[Stored items from a collection]
━━━━━━

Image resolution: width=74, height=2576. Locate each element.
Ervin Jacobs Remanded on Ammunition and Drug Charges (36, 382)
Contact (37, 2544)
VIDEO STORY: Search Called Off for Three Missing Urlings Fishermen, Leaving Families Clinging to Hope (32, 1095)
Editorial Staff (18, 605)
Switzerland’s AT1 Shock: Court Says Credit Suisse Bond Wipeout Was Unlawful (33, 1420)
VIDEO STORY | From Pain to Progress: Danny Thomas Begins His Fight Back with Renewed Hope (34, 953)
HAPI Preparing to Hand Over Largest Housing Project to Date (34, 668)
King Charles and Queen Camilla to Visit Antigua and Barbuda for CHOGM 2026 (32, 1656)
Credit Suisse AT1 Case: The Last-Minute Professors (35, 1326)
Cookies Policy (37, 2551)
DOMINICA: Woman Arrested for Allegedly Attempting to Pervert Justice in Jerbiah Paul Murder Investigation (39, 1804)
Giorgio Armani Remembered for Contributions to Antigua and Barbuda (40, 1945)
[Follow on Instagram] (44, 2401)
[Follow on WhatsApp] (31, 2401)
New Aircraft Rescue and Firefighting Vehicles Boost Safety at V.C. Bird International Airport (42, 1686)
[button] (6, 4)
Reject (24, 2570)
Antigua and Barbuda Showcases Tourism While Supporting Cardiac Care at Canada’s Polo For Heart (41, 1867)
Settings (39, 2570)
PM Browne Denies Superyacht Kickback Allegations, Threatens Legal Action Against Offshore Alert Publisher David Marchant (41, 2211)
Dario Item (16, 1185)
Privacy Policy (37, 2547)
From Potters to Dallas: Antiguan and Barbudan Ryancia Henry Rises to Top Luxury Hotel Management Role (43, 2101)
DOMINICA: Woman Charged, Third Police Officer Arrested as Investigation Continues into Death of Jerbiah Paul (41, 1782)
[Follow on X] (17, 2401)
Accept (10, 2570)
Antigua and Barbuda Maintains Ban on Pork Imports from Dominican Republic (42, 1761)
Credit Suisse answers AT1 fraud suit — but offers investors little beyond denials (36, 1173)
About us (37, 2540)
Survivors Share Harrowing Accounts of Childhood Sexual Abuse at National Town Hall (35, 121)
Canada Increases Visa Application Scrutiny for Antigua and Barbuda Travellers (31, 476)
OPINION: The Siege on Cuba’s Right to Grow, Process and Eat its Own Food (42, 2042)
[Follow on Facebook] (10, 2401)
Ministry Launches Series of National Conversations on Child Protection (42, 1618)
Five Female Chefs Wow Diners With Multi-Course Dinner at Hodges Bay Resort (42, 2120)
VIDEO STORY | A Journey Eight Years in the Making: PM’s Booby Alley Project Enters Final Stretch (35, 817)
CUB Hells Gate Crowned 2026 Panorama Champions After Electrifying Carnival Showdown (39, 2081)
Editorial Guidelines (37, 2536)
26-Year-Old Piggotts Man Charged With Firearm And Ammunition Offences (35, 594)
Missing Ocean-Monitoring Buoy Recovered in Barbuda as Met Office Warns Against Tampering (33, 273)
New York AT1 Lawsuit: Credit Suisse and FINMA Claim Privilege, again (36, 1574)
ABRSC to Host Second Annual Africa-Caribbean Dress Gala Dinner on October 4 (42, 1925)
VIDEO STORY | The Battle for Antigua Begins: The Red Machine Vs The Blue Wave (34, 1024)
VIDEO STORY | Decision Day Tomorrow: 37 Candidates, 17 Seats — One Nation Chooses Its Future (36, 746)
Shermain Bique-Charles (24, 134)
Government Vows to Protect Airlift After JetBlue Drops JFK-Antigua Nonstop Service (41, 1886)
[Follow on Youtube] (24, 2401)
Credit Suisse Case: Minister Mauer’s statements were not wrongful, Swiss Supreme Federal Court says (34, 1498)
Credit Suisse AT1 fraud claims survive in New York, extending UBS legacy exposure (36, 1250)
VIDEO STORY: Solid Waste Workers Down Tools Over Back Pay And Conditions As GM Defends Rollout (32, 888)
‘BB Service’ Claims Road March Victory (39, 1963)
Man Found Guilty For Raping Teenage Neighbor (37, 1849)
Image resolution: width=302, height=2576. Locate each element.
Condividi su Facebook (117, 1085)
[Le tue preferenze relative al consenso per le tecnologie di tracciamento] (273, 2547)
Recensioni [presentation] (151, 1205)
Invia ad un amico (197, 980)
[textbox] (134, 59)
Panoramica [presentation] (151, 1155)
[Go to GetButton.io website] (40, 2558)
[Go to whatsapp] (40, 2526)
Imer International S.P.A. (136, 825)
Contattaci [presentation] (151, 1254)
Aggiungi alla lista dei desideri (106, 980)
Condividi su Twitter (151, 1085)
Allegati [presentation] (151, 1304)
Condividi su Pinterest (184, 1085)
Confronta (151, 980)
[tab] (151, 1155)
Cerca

━━━━━━

TO DO: Please copy only these lines, exactly: the first line of the records through the line containing "Switzerland’s AT1 Shock: Court", ends included.

RESULT OF THE EXERCISE:
Image resolution: width=74, height=2576. Locate each element.
Ervin Jacobs Remanded on Ammunition and Drug Charges (36, 382)
Contact (37, 2544)
VIDEO STORY: Search Called Off for Three Missing Urlings Fishermen, Leaving Families Clinging to Hope (32, 1095)
Editorial Staff (18, 605)
Switzerland’s AT1 Shock: Court Says Credit Suisse Bond Wipeout Was Unlawful (33, 1420)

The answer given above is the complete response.